■ AIM OF THE EXERCISE ■
Copy nothing but the lines below running from the line containing "The width and height of the screenshot is (880, 888)." through the line containing "Given: Check the", both end lines included.
(Beginning of RECORD SET)
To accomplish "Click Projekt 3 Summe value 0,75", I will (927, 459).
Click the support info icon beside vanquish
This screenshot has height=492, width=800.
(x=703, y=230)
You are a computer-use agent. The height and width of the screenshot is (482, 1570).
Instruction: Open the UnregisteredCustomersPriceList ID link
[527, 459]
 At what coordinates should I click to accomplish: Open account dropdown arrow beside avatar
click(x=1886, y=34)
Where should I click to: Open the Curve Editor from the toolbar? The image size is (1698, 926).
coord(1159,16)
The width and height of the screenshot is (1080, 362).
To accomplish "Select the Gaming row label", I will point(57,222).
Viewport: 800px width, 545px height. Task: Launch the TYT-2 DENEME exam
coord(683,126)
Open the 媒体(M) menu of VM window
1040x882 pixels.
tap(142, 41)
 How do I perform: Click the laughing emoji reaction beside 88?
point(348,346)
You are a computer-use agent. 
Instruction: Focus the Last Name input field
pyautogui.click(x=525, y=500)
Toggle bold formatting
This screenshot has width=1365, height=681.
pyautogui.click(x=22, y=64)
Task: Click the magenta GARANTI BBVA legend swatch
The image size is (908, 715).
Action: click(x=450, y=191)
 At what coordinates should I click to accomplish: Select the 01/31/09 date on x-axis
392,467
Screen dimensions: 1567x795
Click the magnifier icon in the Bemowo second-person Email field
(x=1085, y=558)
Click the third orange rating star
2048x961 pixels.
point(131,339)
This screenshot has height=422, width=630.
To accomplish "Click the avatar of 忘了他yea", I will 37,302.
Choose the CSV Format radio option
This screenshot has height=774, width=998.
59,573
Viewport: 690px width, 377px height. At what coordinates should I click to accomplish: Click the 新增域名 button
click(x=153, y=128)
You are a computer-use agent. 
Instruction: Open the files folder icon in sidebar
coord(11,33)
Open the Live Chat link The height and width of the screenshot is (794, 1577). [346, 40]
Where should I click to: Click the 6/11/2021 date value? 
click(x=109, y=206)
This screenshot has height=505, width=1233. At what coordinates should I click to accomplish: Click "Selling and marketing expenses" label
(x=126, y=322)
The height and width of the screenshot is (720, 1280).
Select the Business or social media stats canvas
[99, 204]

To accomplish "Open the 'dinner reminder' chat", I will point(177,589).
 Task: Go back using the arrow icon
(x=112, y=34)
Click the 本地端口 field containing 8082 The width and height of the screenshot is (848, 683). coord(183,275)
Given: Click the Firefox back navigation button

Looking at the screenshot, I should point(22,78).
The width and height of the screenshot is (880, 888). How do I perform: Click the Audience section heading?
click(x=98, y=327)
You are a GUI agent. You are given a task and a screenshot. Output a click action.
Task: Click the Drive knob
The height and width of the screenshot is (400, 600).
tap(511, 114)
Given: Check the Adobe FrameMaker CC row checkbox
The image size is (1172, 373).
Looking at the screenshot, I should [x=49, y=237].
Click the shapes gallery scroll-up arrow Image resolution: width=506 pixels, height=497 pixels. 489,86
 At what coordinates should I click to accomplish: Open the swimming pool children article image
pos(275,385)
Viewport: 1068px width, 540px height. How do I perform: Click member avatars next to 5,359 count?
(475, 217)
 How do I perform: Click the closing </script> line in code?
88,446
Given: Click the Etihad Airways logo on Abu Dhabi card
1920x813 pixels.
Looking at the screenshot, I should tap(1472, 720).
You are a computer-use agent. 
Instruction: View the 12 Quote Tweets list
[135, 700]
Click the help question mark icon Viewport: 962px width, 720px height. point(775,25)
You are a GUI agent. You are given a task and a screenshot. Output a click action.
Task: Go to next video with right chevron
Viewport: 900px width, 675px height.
(End of RECORD SET)
■ SOLUTION TO THIS PROBLEM ■
The width and height of the screenshot is (880, 888). How do I perform: Click the Audience section heading?
click(x=98, y=327)
You are a GUI agent. You are given a task and a screenshot. Output a click action.
Task: Click the Drive knob
The height and width of the screenshot is (400, 600).
tap(511, 114)
Given: Check the Adobe FrameMaker CC row checkbox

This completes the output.